# Best on-board charger



## Wakeboarder2MD

Team,

I am looking for a good on-board charger for my 18' maverick hpx-v. I have two trolling motor batteries and a main battery. So far, i've found this : 

https://www.westmarine.com/buy/prom...-marine-battery-charger--14152177?recordNum=3

Anyone have any experience with this or any other brand? Seems like a good deal.


----------



## DBStoots

Stealth. There is a used one for sale on the Forum. That would be my first choice.


----------



## Cam

Best light, compact fully waterproof units I know of is Powermania. It doesn't go into sleep mode for long periods of time, will charge correctly when there is a draw on the battery, can charge a truly dead battery and has active cooling. It also has distributed amps like the Prosports listed.

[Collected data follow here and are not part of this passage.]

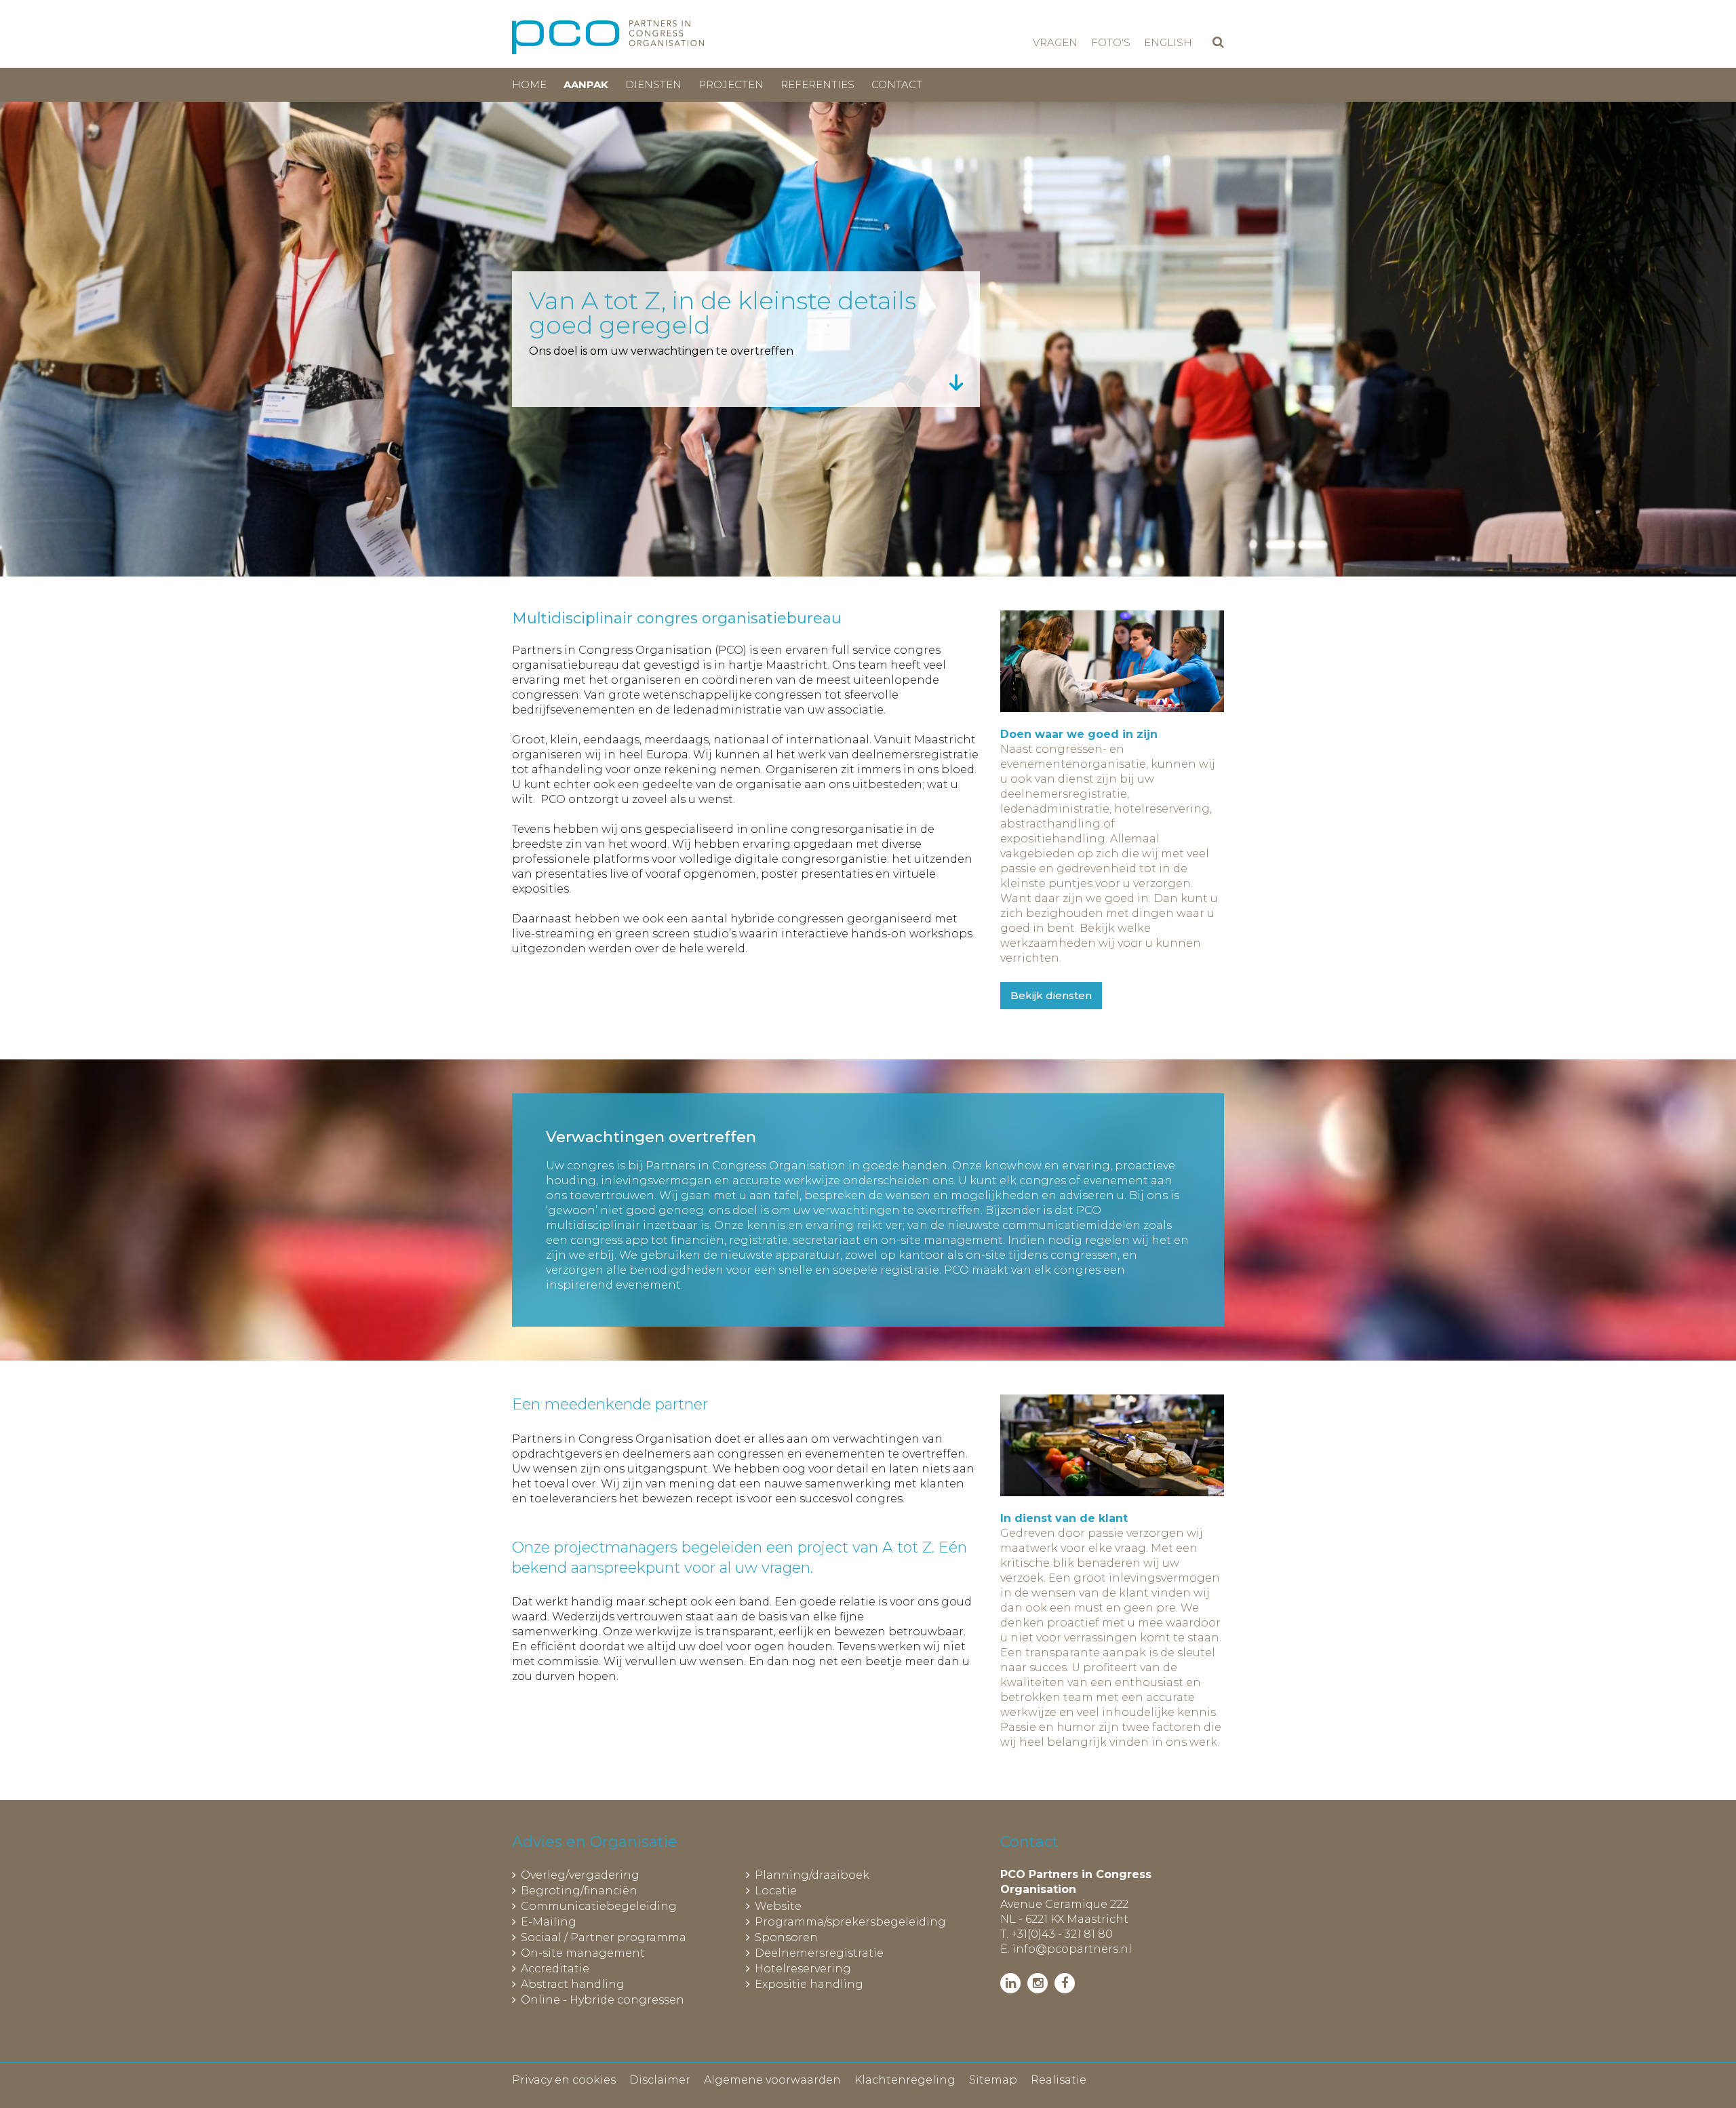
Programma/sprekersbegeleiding (850, 1921)
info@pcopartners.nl (1072, 1949)
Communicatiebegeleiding (599, 1906)
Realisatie (1058, 2079)
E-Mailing (548, 1921)
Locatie (776, 1890)
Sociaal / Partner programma (603, 1937)
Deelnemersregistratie (819, 1953)
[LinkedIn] (1010, 1983)
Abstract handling (573, 1984)
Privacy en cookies (564, 2079)
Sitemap (993, 2079)
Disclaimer (659, 2079)
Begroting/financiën (579, 1890)
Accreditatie (555, 1968)
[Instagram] (1037, 1983)
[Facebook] (1064, 1983)
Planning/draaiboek (812, 1875)
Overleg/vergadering (580, 1875)
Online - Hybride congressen (602, 1999)
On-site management (583, 1953)
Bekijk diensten (1051, 995)
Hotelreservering (803, 1968)
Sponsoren (786, 1937)
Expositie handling (809, 1984)
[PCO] (608, 37)
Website (778, 1906)
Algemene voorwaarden (772, 2079)
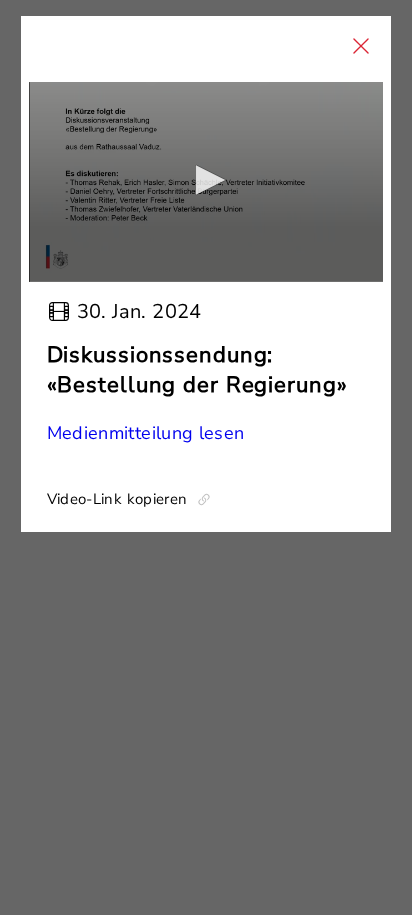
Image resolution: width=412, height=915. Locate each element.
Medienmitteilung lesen (146, 433)
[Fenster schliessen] (361, 46)
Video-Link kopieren (117, 499)
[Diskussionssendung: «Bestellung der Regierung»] (206, 182)
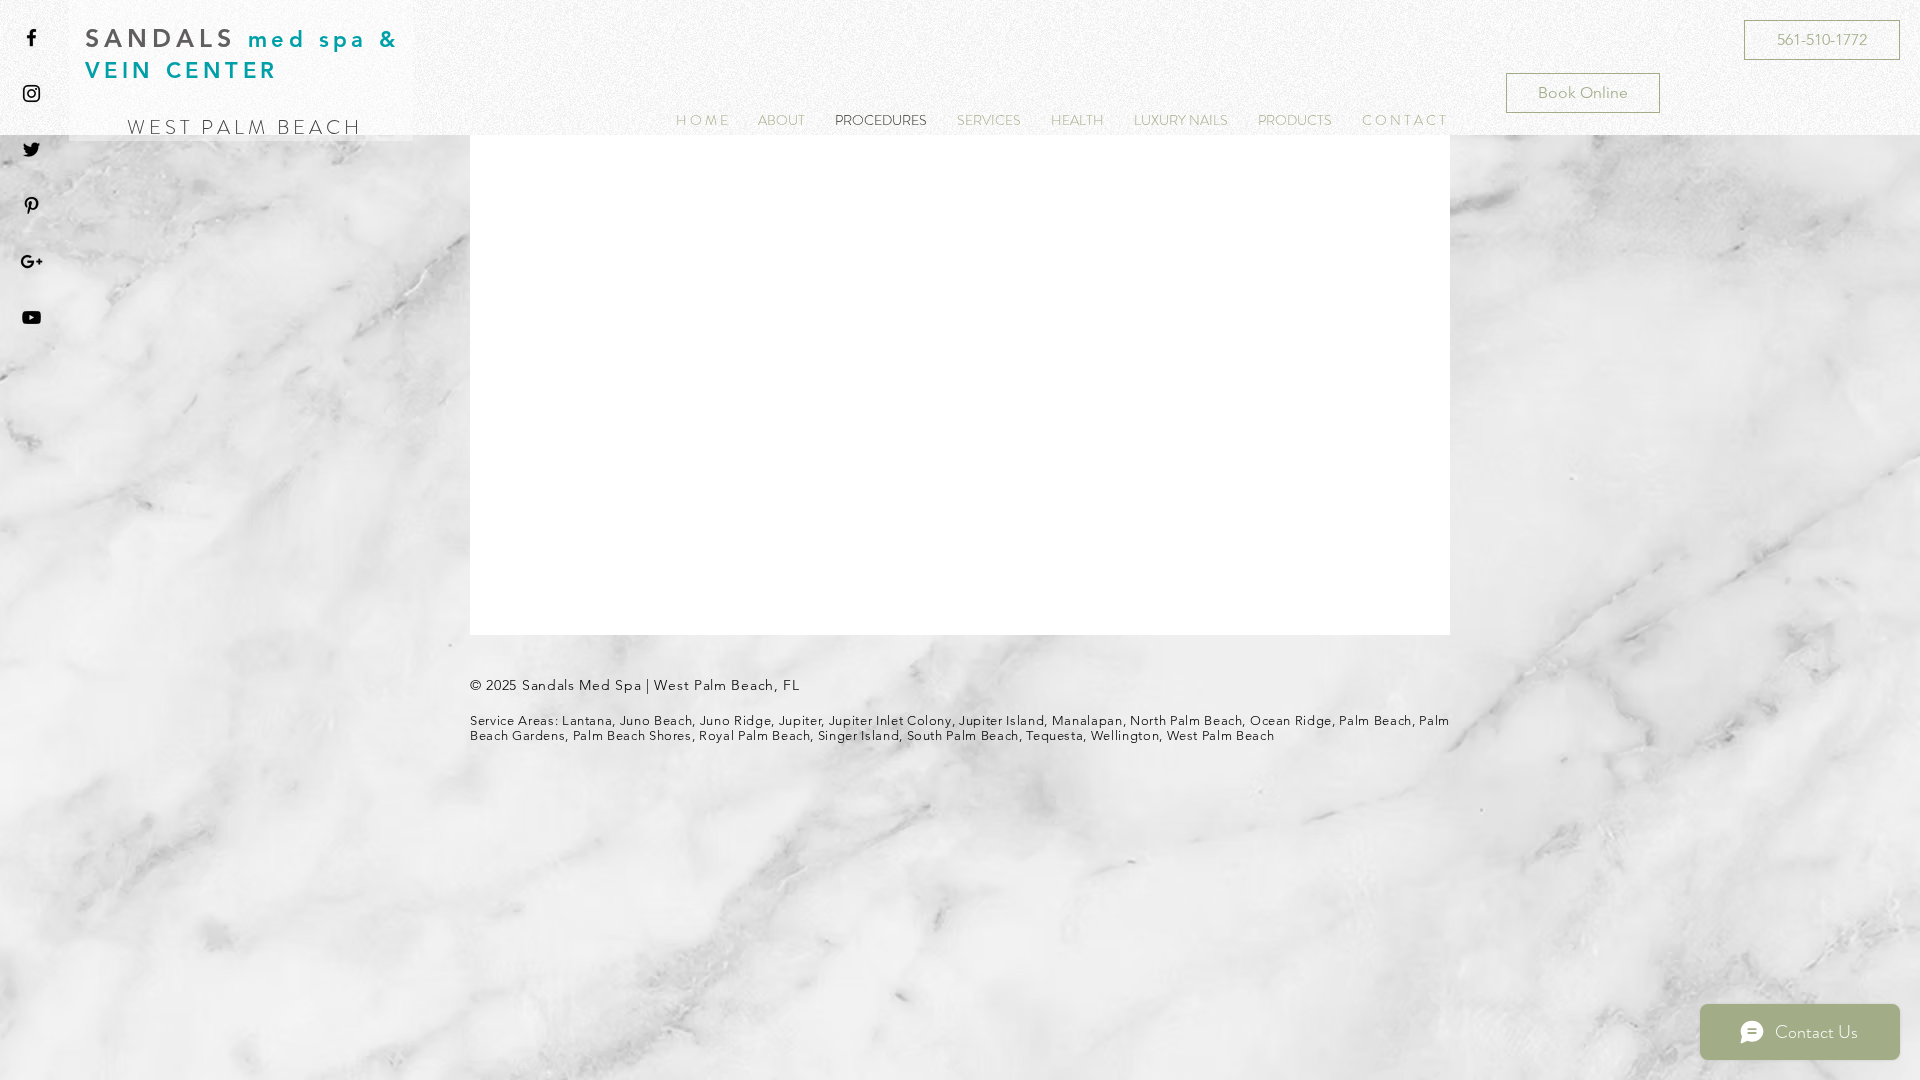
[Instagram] (31, 93)
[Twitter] (31, 149)
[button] (1077, 120)
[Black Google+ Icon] (31, 261)
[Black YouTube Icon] (31, 317)
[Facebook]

The active cooling bit can be a serious advantage if the unit is placed in a small space. All these units get hot and need ventilation. Having a fan running while the unit is charging is a big plus when the unit is installed in a tiny console or hatch. This same unit is going into my next boat.

Mike at International Marine prefers this over the Promariner even though he sells both. $183.

http://www.internationalmarineservi...20V2-Triple-Bank-Waterproof-O-p/pow-58204.htm


----------



## devrep

Dual Pro.


----------



## Vertigo

I've had two Promariner Pro Sport chargers crap out after little over a year. YMMV.
I have had good luck with Minn Kota chargers.


----------



## devrep

I had a nice Minn Kota 2 bank crap out after 2 or 3 years.


----------



## Daz

I'll second the PowerMania. I had an older Stealth on my Egret that worked fine for years but when my batts started to go (after 7 1/2 years) and because I didn't know the history or full specs of the unit I decided to redo the whole system. I really like being able to set the charge profile for the kind of batteries I have (AGM+), as well as having indicator lights that tell me which batts are charging and if there's a wiring or battery issue. Having the cooling fan is a plus so I don't worry about overheating. 

I've had mine for about six months or so and couldn't be happier. Shop around online for the best deal - I got mine from Bay Marine Supply for $176.95 shipped.


----------



## Cam

devrep said:


> I had a nice Minn Kota 2 bank crap out after 2 or 3 years.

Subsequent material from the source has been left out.